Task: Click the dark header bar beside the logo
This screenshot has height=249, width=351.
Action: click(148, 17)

========================================

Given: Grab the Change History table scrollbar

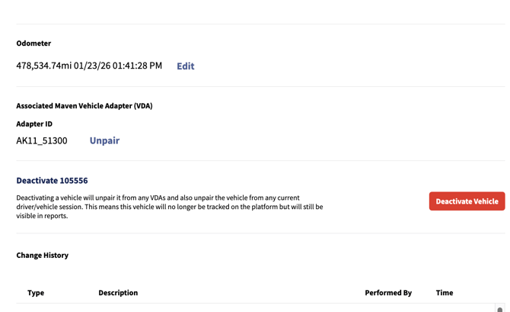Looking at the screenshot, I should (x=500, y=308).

========================================

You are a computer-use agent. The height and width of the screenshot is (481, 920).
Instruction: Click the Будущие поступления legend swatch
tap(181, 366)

========================================

■ **EXERCISE GOAL**: Scale everything from the line containing "Task: Click the" down to the line containing "Action: click(148, 17)", both included. Reproduce every line in that span, requests included, with each coordinate in the answers multiplied by 1.4 and rounded to a whole number (halves round up), and return only those lines.

■ **ANSWER IN FULL**:
Task: Click the dark header bar beside the logo
This screenshot has height=249, width=351.
Action: click(207, 24)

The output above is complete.